#### Exercise data ####

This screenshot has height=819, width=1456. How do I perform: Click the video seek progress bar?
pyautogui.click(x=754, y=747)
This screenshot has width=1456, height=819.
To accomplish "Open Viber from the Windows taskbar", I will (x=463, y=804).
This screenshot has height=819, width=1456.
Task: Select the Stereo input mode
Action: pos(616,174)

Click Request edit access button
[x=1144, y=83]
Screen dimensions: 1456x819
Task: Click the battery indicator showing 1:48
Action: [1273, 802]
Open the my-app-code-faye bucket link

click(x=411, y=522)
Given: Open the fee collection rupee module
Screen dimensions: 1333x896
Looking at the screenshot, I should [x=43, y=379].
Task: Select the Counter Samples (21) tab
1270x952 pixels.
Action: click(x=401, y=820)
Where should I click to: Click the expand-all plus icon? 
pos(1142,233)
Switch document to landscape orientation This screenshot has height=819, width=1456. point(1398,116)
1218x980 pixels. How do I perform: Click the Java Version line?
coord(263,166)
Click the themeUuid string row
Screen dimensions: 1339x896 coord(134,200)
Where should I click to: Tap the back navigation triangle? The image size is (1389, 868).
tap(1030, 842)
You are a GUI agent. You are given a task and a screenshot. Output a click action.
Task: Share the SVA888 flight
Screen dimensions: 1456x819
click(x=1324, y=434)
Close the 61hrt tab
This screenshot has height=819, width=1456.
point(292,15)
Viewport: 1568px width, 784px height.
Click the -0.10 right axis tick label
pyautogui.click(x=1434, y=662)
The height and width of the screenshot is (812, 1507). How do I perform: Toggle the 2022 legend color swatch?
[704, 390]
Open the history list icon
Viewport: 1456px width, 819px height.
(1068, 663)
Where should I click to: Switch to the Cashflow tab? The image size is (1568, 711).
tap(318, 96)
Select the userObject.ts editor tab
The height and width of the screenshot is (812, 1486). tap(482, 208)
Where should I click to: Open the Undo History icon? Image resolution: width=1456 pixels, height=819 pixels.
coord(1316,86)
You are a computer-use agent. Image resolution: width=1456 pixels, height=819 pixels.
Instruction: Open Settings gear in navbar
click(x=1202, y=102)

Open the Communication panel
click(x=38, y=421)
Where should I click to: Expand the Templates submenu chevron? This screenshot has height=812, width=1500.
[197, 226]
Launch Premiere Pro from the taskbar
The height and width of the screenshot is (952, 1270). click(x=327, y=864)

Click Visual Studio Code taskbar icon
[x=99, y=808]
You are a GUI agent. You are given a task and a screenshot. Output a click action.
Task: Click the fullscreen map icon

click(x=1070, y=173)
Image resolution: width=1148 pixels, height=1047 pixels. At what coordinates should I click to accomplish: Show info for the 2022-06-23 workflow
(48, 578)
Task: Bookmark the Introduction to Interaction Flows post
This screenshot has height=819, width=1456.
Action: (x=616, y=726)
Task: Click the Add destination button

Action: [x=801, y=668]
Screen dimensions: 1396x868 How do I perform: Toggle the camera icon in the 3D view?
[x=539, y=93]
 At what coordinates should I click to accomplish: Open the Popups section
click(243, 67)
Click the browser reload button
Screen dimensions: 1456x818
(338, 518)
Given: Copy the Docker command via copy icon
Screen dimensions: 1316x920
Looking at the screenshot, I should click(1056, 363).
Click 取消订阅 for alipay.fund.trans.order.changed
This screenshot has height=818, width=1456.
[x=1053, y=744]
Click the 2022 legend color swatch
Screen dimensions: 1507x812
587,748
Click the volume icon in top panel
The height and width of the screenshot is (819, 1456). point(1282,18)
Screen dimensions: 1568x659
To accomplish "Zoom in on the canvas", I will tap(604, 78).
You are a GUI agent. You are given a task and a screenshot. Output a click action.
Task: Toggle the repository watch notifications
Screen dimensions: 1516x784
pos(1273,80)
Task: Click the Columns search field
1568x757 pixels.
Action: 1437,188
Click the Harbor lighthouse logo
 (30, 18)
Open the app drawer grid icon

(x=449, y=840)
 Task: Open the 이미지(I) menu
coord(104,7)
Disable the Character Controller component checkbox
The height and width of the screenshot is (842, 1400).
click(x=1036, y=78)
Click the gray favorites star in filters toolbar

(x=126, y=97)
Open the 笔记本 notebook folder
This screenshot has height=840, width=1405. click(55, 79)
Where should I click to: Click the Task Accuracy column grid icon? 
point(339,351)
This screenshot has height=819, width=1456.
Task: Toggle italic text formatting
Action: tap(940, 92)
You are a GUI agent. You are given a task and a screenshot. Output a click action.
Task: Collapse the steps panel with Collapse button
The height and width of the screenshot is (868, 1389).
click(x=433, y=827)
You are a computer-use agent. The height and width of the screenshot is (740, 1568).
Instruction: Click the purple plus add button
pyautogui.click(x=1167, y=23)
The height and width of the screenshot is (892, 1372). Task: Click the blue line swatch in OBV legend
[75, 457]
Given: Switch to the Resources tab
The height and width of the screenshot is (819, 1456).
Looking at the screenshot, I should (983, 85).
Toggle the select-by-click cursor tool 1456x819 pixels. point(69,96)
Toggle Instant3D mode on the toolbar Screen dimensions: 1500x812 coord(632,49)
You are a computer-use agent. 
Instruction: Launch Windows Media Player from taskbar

####

*What you will do*
Work out the count of lines in the data above containing the string "computer". Give it alone.

*Exercise response*
3